Erstaunt sehe ich ihn an. ,,Was soll ich denn sagen?", er zuckt mit den Schultern und setzt sich auf, wobei seine Erektion gegen meine Hüfte drückt. Ich stöhne leise auf, doch er reagiert kaum. Stattdessen knöpft er langsam sein Hemd auf und wirft es zu meinem auf den Boden. Er lässt mich nicht aus den Augen, mustert mich, als würde er etwas suchen. Dann beugt er sich wieder über mich und küsst mich so fordernd, dass mir der Atem stockt. Seine Finger graben sich in meine Oberschenkel, meine in seinen Rücken. Doch statt weiter zu gehen, wie ich es erwartet hatte, zieht er mich nur an sich und küsst mich weiter, immer zärtlicher. Der Druck seiner Finger lässt nach, stattdessen fährt er langsam meine Wirbelsäule entlang. Ich bin völlig verwirrt, aber nicht enttäuscht. Als ich wieder etwas mutiger werde, schiebe ich mich ein Stück zurück und streiche ihm sanft durchs Haar.

,,Werden wir nicht... werden wir nicht Sex haben?", frage ich vorsichtig.

,,Wenn du ehrlich bist, wolltest du es denn?", fragt er mich. Langsam schüttle ich den Kopf, ich hatte mich nicht getraut nein zu sagen, vielleicht hätte ich es getan. ,,Linea", seufzt er leise und schaut mich ernst an. ,,Ich dachte du weißt, dass das niemals passieren wird."

,,Warum dann das alles?", frage ich verwirrt.

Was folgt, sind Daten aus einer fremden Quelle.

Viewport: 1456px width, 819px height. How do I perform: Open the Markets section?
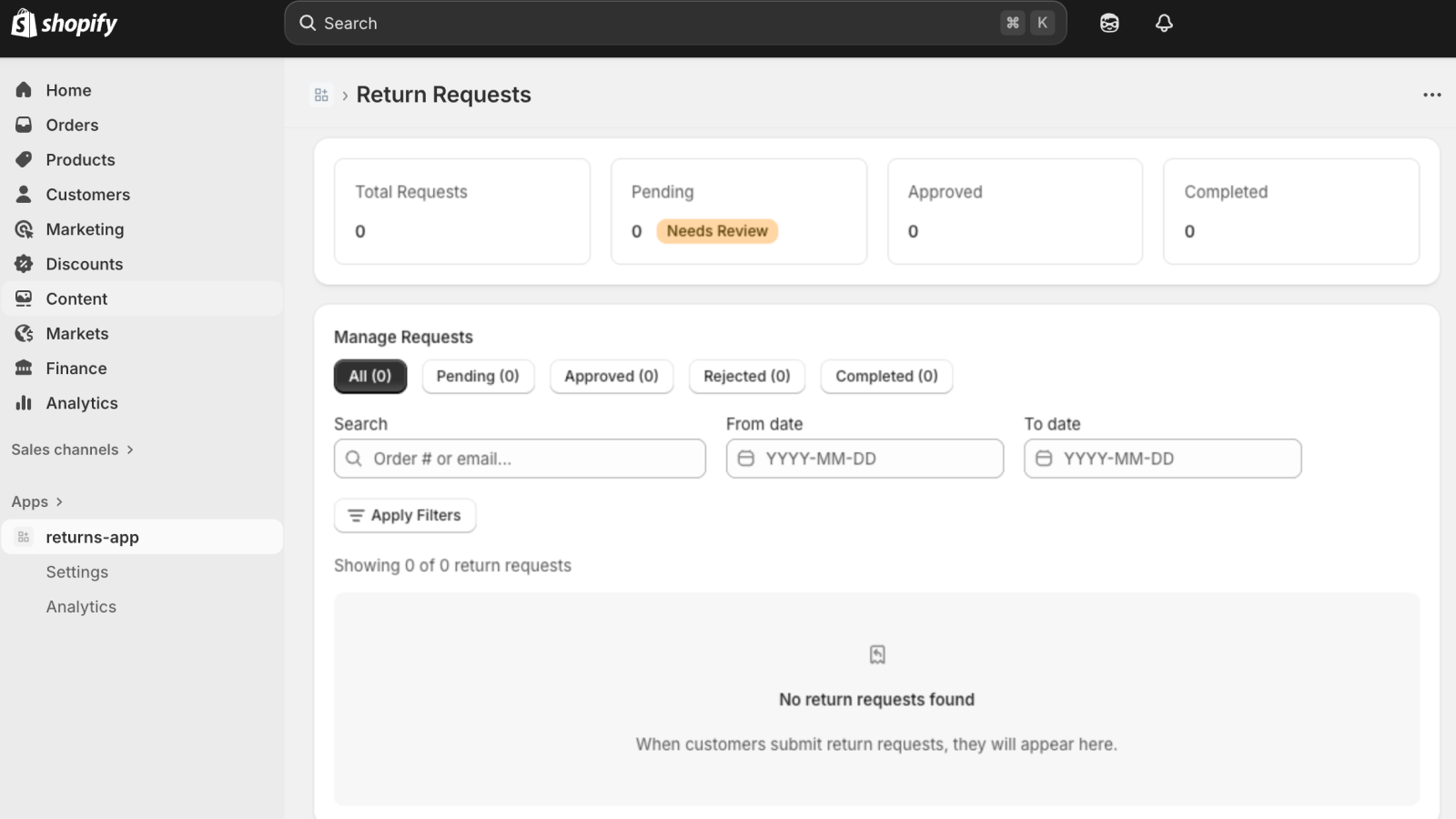click(77, 333)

,,Wir haben uns gestritten, das heißt nicht, dass du mir plötzlich egal bist, selbst wenn ich tagelang nicht zurückgekommen wäre, hätte das nichts mit dir zu tun."

,,Ich verstehe nicht", gebe ich zu.

,,Linea, verdammt. Du hast Ewigkeiten hier gewartet, du hättest mit mir geschlafen um lediglich mich zufrieden zu stellen und du lässt zu, dass ich dich so behandle.", meint er unzufrieden. Fassungslos starre ich ihn an.

,,Du hast mich getestet?", frage ich fassungslos. Er antwortet mir nicht, aber sein Blick ist Antwort genug. Ich schüttle den Kopf, stehe auf und ziehe schnell mein Hemd wieder an. Er setzt sich in seinem Bett auf und schaut mich nachdenklich an.

,,Du kannst nie nein sagen."

,,Du bist ein Arschloch, das war unterstes Niveau", knurre ich.

,,Es war nur ein Test."

,,Was wolltest du überhaupt testen?", frage ich wütend.

,,Wie leicht man dich beeinflussen kann", wieder starre ich ihn an und schüttle langsam den Kopf. Wie konnte er nur so grausam sein?

,,Das ist selbst für dich erbärmlich."

,,Vielleicht. Aber jetzt verstehe ich wenigstens, wie Jaron es schafft, dass du bei ihm bleibst."

,,Er muss keine seltsamen Tests durchführen, damit ich bei ihm bleibe. Es reicht schon, dass du ein Arschloch bist, damit ich bei ihm bleibe", sage ich düster. Er verdreht die Augen und greift nach seinem Hemd, um sich ebenfalls wieder anzuziehen.

,,Du willst also lieber unglücklich bleiben?"

,,Bei ihm weiß ich wenigstens, dass ich unglücklich bin", sage ich, genervt von seiner bloßen Anwesenheit. Er nickt langsam.

,,Gut, dann ist das geklärt."

,,Ja, endgültig geklärt."

,,Sehr gut."

,,Ja", antworte ich und sehe ihn unschlüssig an. Ich weiß nicht, ob ich wirklich gehen soll, es ist, als würde mein Verstand mich anflehen zu gehen, aber mein Herz ist ganz anderer Meinung. Ich weiß, was ich tun muss. Langsam gehe ich auf ihn zu, beuge mich vor und küsse ihn zärtlich. Noch bevor er den Kuss erwidern kann, löse ich mich von ihm und trete wieder einen Schritt zurück.

,,Leb wohl, Kian"

,,Sei nicht so dramatisch, wir sehen uns gleich."

,,Vielleicht wäre es besser, wenn du das nicht tust", sage ich mit zitternder Stimme.

,,Wenn du das sagst.", meint er gleichgültig.

,,Ja.", sage ich, bleibe aber trotzdem stehen. ,,Kian, was hast du überhaupt in dem Haus gemacht?", frage ich noch einmal.

,,Ich habe ihn umgebracht", antwortet er, ohne eine Regung zu zeigen. Ich spüre, wie Angst in mir aufsteigt. Sein Blick ist immer noch fest auf mich gerichtet, aber ich kann ihm nicht mehr standhalten. Mein Kopf dreht sich und ich muss mich festhalten, um nicht umzufallen. Aber ich will seine Gründe gar nicht wissen, ich will nicht wissen, ob er einen Grund hatte. Es reicht mir zu wissen, dass es ihm völlig egal ist, dass er es getan hat. Es reicht mir zu wissen, dass es ihm egal ist, dass er jemanden getötet hat. Schließlich wende ich mich ab und verlasse seine Wohnung.